Determine the proceeds of the bond sale on 1/1/14. Explain your method of calculation.

Did this bond sell at a premium or discount? In 1-2 sentences explain why it sold at a premium or discount.

Using Excel, prepare a five-year bond amortization schedule for these bonds. Use formulas and reference cells in Excel to show how you calculate your numbers.

Prepare journal entries to record (1) the sale of the bonds on January 1, 2014, (2) the interest payment for the period ended December 31, 2014 and, (3) the final interest and face value payment at maturity on December 31, 2018.

Show how the balance sheet would report the bond liability and related premium/discount on December 31, 2015.

PART B

Dantonio Company issued five-year, 7% bonds with a total face value of $920,000 on January 1, 2015. Interest is paid semi-annually onJune 30 and December 31. The market rate of interest on this date was 6%. Dantonio uses the effective interest rate method.

Required:

Determine the proceeds of the bond sale on 1/1/15. Explain your method of calculation.

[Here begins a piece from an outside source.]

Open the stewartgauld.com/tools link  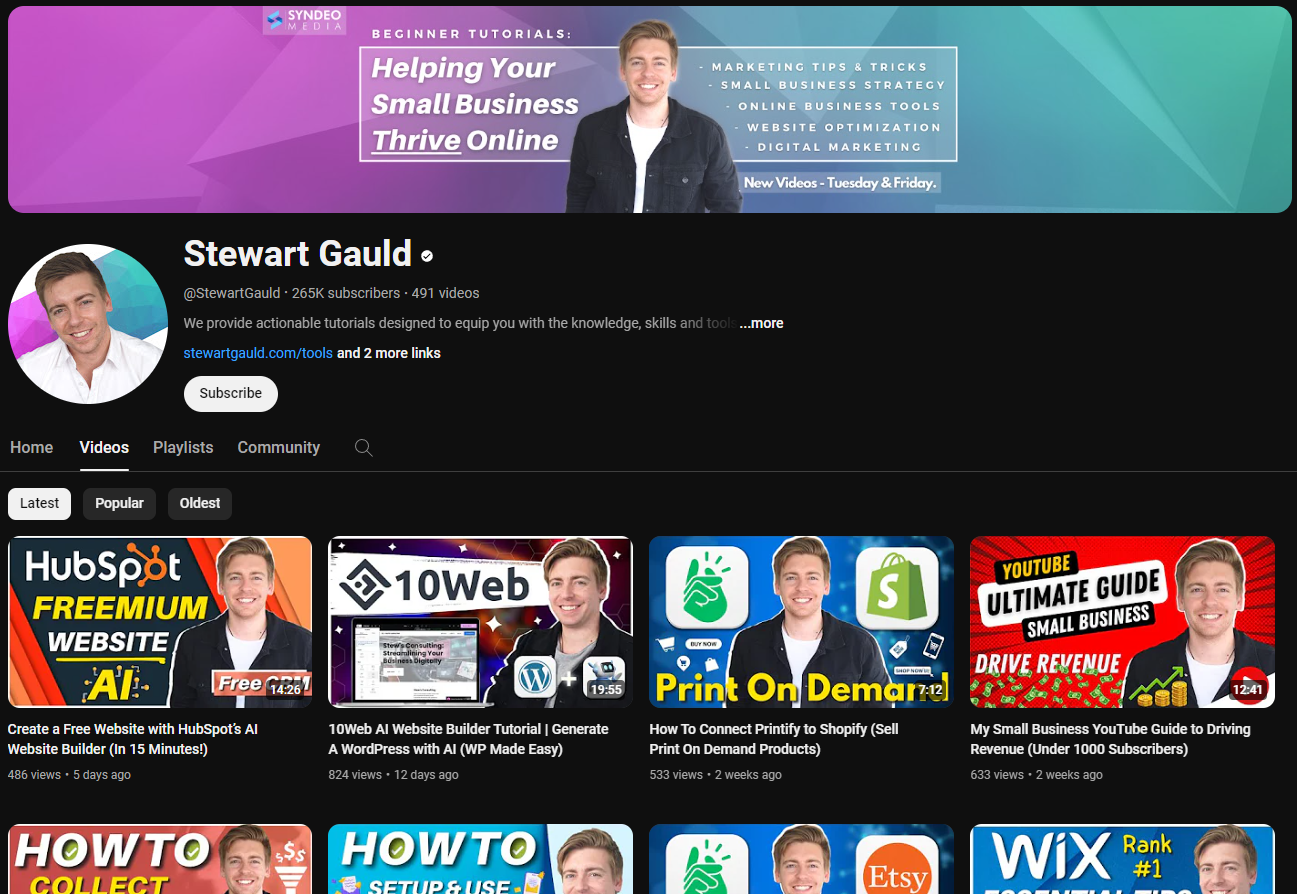click(x=258, y=353)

Did this bond sell at a premium or discount? In 1-2 sentences explain why it sold at a premium or discount.

Using Excel, prepare a five-year bond amortization schedule for these bonds. Use formulas and reference cells in Excel to show how you calculate your numbers.

Prepare journal entries to record (1) the sale of the bonds on January 1, 2015, (2) the interest payment for the period ended June 30, 2015 and, (3) the final interest and face value payment at maturity on December 31, 2019.

Show how the balance sheet would report the bond liability and related premium/discount on December 31, 2016.